start Source
This is an automated email from the ASF dual-hosted git repository.
JingsongLi pushed a commit to branch master
in repository https://gitbox.apache.org/repos/asf/paimon.git
The following commit(s) were added to refs/heads/master by this push:
new 97a35ff2b1 [python] Fix HDFS HA and ViewFS URI handling in
PyArrowFileIO (#7731)
97a35ff2b1 is described below
commit 97a35ff2b1ba11dd9b7c8b9c433cb4fb656d3f22
Author: chaoyang <[email protected]>
AuthorDate: Fri May 8 22:37:21 2026 +0800
[python] Fix HDFS HA and ViewFS URI handling in PyArrowFileIO (#7731)
`PyArrowFileIO._initialize_hdfs_fs` calls `splitport(netloc)` followed
by `int(port_str)`. ViewFS and HDFS HA URIs have no port, so `port_str`
is `None` and we hit `TypeError: int() argument must be a string ... not
'NoneType'` before reaching `pafs.HadoopFileSystem`.
This PR resolves `(host, port)` up-front so all three URI shapes work
without surprising the user:
- `viewfs://...` (with or without netloc) → `host='default', port=0` so
libhdfs reads `fs.defaultFS` and resolves the ViewFS mount table from
`core-site.xml`.
- `hdfs://nameservice/...` (HA, no port) or `hdfs:///...` (no netloc) →
also `host='default', port=0` to delegate to `fs.defaultFS`.
- `hdfs://host:port/...` → connect directly with the parsed host/port.
The `host`/`port` variables are reused by the existing Kerberos branch
unchanged.
end Source
## Required tasks
1. Render this sentence from the commit email in French: "This is an automated email from the ASF dual-hosted git repository."
2. Reproduce word for word the passage of the commit email between "This PR resolves" and "the parsed host/port.", inclusive.
start Given entries
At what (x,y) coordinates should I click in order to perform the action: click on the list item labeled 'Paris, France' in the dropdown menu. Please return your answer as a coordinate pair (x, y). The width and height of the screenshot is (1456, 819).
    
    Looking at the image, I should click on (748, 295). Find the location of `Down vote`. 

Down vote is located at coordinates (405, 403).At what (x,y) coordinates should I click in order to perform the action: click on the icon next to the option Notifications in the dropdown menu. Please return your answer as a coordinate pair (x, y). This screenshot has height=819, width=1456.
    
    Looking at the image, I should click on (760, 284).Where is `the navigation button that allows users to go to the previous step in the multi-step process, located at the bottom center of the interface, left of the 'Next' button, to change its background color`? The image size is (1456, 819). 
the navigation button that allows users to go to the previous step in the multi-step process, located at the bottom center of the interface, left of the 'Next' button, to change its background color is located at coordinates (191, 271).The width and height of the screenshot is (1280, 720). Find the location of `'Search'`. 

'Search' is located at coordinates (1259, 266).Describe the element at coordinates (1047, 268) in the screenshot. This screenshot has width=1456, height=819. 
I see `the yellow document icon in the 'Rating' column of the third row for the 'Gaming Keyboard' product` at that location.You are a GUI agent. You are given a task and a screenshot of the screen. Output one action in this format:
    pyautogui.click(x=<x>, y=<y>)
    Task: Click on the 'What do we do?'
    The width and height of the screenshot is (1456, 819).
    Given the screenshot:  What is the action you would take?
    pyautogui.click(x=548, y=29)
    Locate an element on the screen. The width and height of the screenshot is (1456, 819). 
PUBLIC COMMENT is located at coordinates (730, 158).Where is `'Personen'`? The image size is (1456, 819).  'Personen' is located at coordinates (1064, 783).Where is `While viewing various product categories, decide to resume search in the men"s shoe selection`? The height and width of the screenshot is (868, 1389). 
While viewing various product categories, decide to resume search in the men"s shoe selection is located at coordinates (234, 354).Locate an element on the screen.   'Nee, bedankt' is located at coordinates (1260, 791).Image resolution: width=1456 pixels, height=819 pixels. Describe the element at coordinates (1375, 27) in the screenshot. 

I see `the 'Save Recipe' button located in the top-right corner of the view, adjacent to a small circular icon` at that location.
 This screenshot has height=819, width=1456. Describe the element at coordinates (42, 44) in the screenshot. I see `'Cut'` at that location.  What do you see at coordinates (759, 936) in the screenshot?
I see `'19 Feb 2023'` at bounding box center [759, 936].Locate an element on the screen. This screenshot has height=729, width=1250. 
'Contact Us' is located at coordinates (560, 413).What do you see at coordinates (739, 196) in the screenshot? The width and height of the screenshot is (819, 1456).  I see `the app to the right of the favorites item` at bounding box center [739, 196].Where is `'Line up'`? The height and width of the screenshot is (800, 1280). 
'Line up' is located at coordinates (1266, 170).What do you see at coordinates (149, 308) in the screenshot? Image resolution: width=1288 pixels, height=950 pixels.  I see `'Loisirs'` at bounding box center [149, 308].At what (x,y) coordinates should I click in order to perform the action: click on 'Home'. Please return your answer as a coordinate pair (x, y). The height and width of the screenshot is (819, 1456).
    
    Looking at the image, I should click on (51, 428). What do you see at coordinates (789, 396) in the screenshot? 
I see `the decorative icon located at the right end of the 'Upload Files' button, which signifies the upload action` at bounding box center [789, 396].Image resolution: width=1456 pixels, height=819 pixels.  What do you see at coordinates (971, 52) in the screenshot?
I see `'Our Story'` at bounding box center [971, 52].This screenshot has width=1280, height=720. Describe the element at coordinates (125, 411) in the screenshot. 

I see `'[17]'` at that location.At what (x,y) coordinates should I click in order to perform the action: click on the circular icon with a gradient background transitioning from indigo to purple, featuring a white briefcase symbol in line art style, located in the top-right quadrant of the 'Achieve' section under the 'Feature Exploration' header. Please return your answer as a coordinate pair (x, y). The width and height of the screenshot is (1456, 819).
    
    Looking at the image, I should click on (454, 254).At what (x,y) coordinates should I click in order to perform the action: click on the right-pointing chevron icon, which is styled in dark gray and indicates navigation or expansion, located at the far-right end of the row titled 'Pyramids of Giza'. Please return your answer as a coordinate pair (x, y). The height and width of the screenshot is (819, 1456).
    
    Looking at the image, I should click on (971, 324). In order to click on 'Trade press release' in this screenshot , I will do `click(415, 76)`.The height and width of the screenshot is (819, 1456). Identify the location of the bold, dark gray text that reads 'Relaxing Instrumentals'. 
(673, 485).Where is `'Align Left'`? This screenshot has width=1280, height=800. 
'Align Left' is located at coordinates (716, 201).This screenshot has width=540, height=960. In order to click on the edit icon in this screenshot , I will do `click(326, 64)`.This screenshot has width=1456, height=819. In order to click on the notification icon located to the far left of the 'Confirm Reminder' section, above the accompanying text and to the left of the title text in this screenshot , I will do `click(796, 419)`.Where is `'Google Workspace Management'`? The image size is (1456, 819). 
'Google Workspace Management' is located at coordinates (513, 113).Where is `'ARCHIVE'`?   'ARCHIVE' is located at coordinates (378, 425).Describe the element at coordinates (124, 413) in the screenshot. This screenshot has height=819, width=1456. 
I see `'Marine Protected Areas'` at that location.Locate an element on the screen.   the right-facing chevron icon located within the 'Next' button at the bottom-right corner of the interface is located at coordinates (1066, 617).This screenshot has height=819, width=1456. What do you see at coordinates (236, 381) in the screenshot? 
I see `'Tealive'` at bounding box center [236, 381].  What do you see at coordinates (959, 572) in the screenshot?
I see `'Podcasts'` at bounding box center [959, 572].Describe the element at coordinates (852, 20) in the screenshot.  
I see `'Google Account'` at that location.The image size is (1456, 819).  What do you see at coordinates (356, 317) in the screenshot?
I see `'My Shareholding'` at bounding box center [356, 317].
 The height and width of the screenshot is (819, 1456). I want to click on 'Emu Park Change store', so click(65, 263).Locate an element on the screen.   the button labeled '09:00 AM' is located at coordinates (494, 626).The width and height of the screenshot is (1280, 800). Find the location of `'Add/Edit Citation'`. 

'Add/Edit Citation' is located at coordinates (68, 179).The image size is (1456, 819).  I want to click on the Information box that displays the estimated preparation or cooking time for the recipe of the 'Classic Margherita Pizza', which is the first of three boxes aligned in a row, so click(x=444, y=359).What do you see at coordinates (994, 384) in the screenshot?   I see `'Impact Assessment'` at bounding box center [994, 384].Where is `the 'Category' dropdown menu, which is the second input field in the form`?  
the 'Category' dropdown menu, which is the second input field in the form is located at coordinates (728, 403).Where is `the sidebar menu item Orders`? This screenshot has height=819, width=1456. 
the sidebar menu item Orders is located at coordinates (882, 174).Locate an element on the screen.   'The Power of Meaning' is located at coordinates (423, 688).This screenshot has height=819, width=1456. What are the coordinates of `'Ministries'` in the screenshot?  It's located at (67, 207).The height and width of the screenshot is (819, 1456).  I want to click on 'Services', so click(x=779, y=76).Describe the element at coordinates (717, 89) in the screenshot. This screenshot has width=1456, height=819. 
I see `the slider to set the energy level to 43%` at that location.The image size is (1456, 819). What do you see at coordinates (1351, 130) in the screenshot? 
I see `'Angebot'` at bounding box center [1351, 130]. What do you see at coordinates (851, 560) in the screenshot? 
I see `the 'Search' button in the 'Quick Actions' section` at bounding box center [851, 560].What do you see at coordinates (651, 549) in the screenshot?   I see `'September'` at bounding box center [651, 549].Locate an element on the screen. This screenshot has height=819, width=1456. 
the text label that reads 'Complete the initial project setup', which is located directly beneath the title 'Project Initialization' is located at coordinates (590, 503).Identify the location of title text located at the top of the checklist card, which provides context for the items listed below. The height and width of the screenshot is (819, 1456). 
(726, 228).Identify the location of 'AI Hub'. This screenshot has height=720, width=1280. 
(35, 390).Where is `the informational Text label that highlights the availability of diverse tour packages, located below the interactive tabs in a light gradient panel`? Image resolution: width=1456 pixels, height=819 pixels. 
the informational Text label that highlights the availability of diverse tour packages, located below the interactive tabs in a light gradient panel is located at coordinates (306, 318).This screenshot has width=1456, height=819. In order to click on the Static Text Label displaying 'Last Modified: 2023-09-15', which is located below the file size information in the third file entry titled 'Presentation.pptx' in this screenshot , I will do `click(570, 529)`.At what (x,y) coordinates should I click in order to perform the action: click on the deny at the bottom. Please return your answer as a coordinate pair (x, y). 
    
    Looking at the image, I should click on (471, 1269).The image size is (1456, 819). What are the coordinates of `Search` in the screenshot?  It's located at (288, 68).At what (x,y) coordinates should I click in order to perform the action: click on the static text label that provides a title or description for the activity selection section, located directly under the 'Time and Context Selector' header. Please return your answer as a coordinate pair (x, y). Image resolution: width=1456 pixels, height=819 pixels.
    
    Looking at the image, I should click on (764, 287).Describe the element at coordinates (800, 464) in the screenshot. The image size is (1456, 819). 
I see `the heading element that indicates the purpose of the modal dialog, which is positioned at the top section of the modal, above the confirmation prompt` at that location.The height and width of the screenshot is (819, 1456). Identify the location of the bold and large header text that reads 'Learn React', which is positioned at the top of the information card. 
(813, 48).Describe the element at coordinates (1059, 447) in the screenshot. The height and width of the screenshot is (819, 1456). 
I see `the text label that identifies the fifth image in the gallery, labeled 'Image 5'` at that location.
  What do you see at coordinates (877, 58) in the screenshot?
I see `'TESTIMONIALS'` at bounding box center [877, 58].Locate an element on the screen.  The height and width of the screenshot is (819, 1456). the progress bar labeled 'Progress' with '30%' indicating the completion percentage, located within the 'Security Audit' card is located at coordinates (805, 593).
end Given entries
## Answers for this exercise
1. Ceci est un e-mail automatique provenant du dépôt git à double hébergement de l'ASF.

2.
This PR resolves `(host, port)` up-front so all three URI shapes work
without surprising the user:
- `viewfs://...` (with or without netloc) → `host='default', port=0` so
libhdfs reads `fs.defaultFS` and resolves the ViewFS mount table from
`core-site.xml`.
- `hdfs://nameservice/...` (HA, no port) or `hdfs:///...` (no netloc) →
also `host='default', port=0` to delegate to `fs.defaultFS`.
- `hdfs://host:port/...` → connect directly with the parsed host/port.